#### Given data
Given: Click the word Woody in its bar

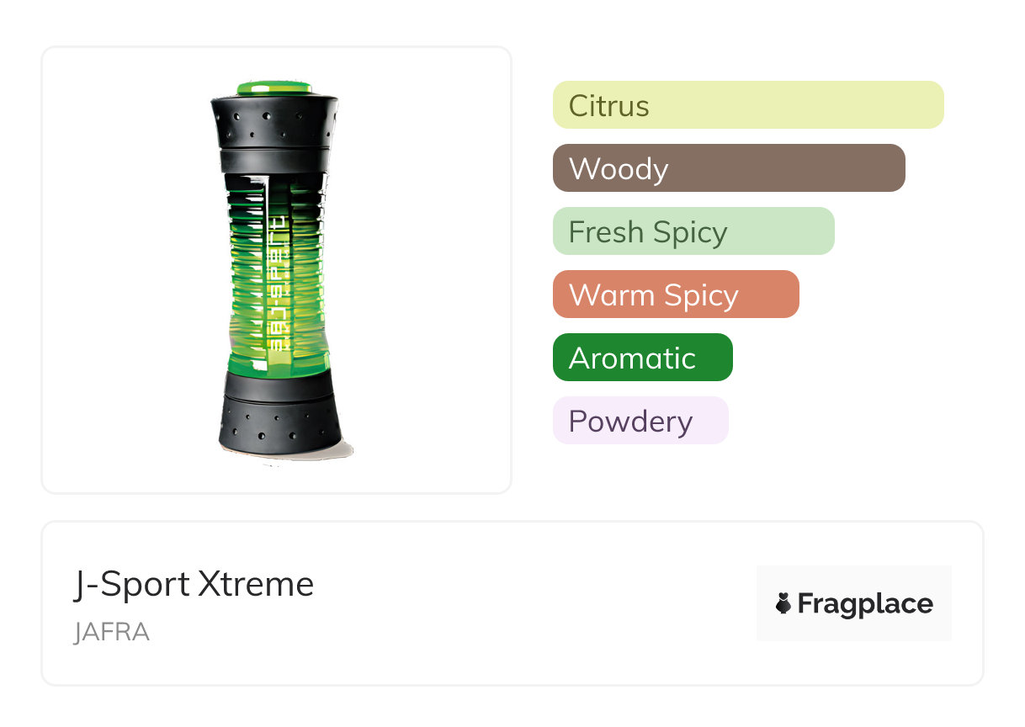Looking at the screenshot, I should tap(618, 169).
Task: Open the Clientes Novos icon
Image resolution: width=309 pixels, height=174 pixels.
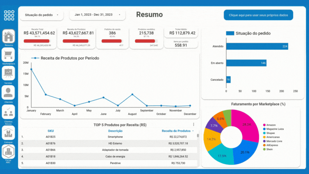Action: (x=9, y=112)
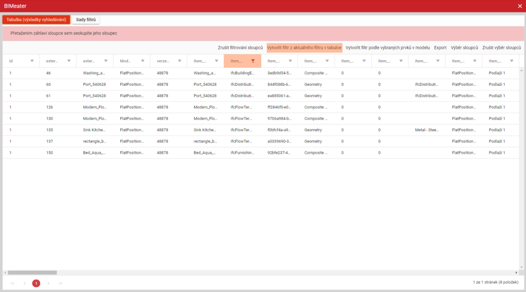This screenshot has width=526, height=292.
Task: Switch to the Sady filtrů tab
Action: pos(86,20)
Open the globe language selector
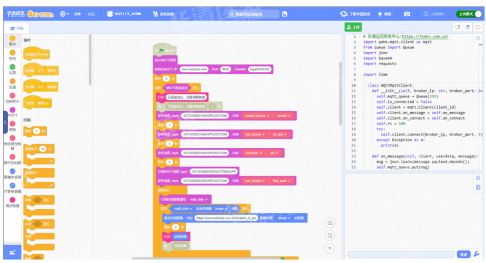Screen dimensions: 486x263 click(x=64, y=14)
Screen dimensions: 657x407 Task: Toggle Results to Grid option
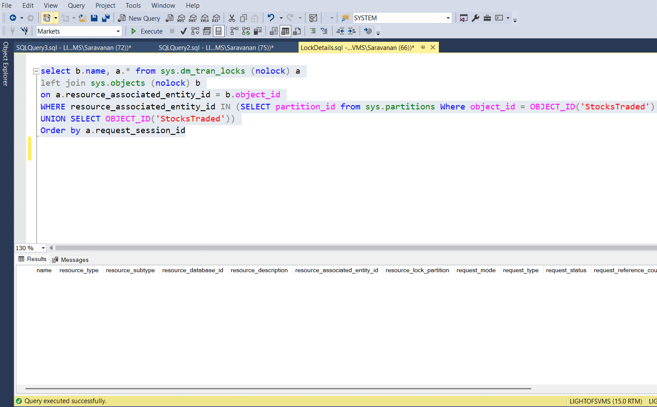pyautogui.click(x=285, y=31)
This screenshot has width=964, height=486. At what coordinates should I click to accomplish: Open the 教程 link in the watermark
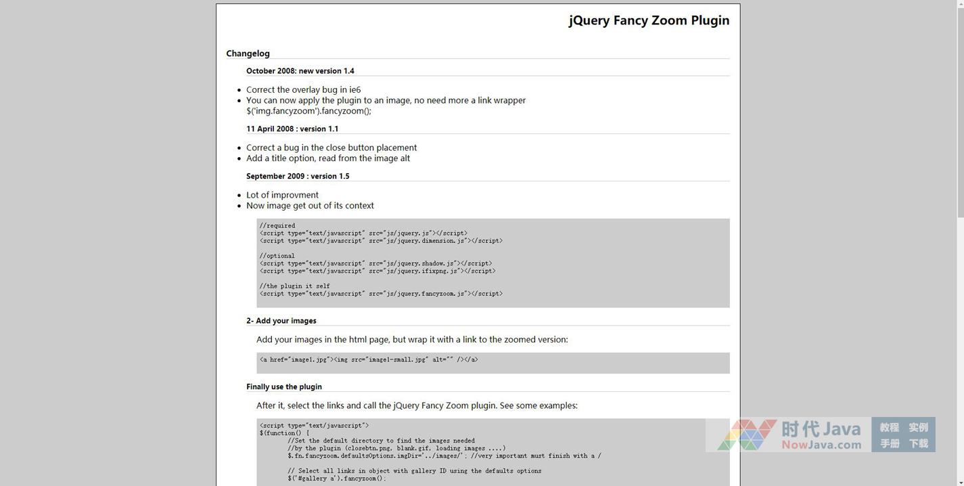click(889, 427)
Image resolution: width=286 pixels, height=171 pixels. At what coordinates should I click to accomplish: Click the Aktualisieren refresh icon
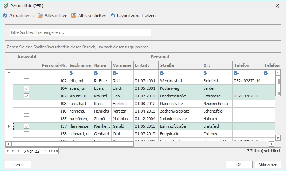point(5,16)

--

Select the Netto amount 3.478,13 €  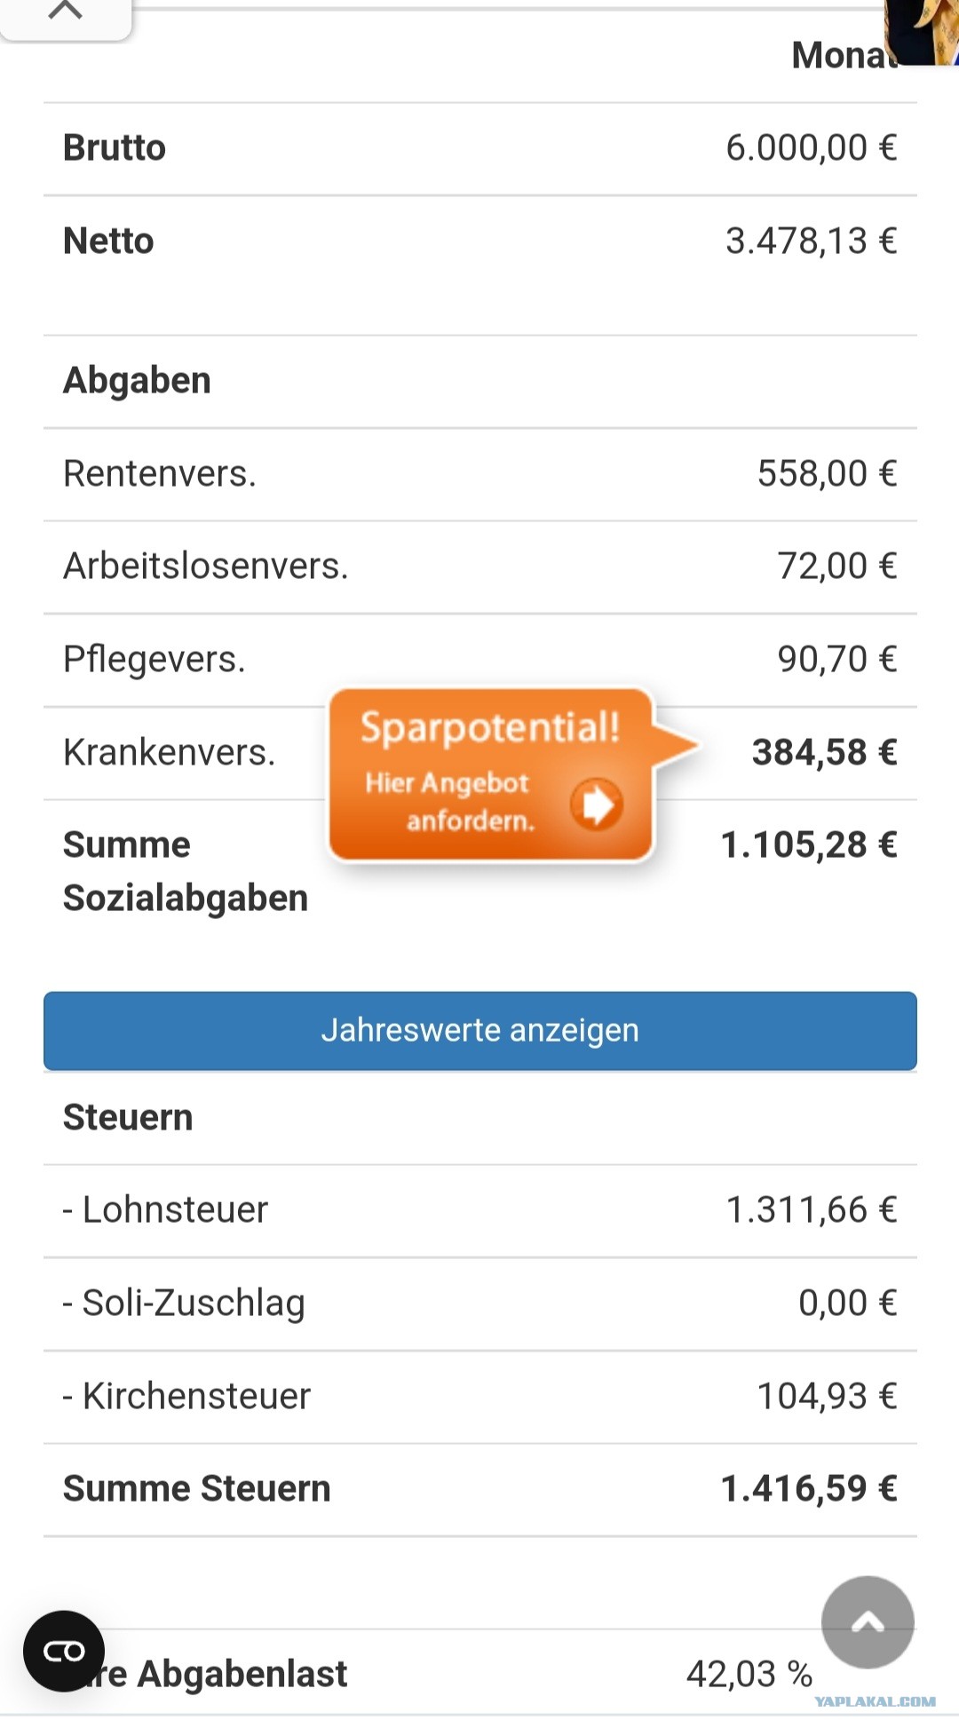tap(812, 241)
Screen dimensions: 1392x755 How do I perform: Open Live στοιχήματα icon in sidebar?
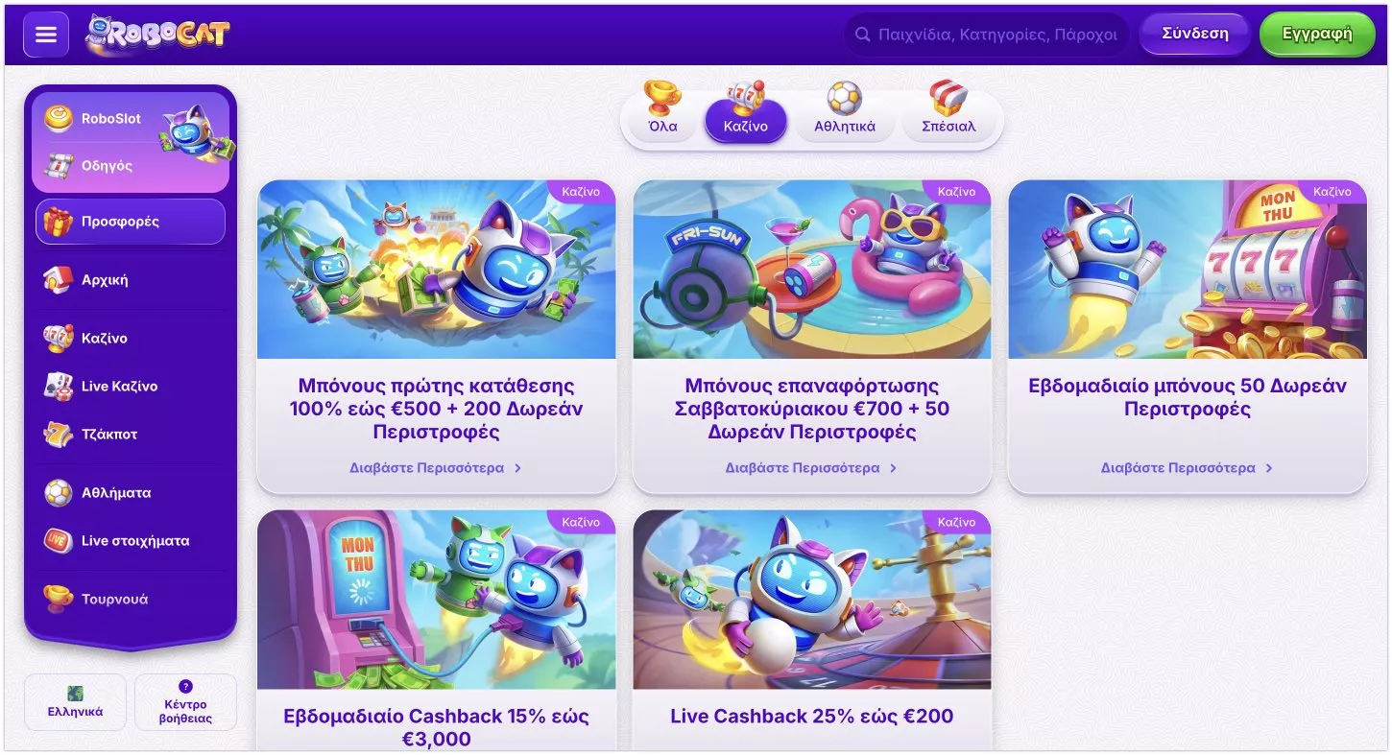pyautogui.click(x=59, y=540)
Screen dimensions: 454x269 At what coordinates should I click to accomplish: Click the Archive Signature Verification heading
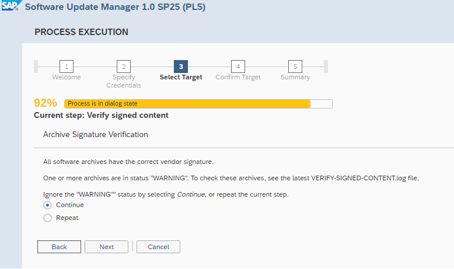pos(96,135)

---

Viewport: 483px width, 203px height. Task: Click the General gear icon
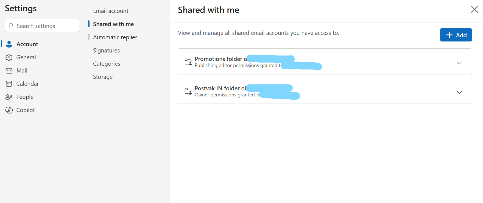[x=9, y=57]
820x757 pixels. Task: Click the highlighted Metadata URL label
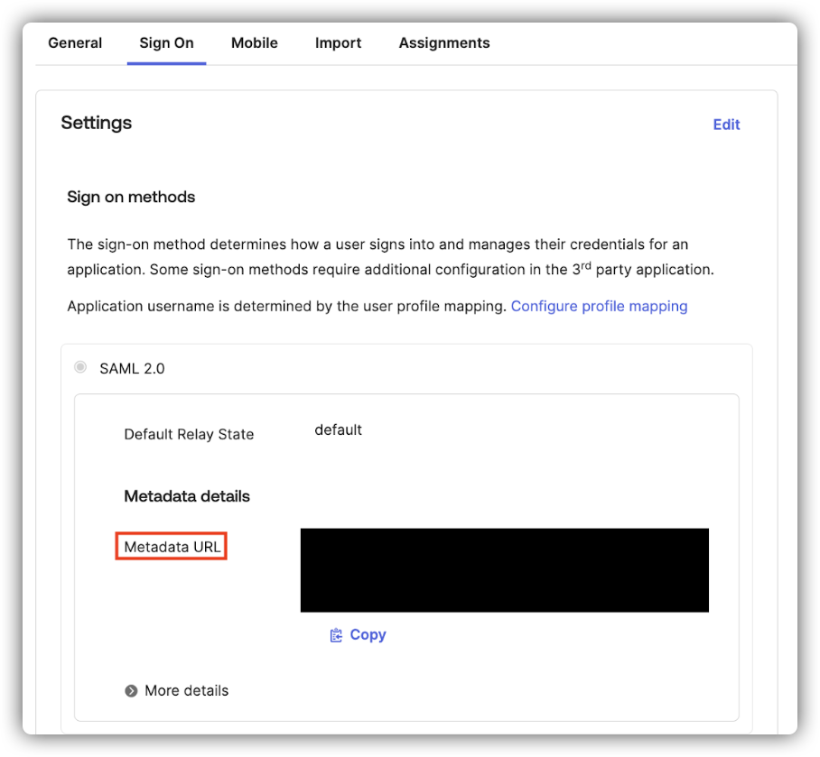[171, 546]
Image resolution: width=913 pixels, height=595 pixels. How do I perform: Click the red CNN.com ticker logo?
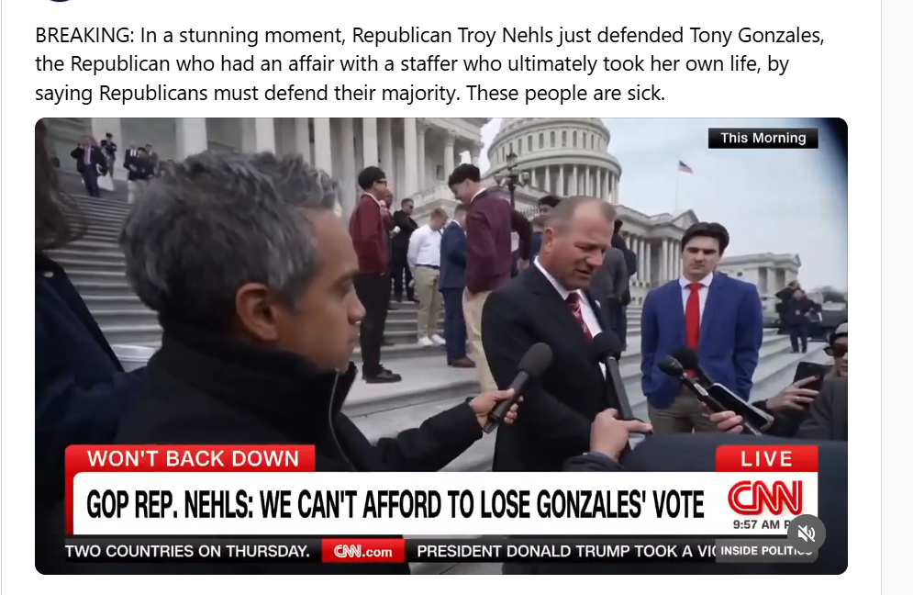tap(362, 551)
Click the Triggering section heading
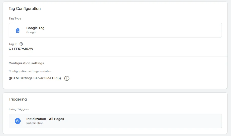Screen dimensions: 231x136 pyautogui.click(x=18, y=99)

#### Instructions to follow
Once the line with "Given: Click the word Woody in its bar" is found in the data above, reproduce it and each line after it exactly, through the line with "Task: Open the Clientes Novos icon". Omit the pictures.

#### Answer box
Given: Click the word Woody in its bar

Looking at the screenshot, I should tap(618, 169).
Task: Open the Clientes Novos icon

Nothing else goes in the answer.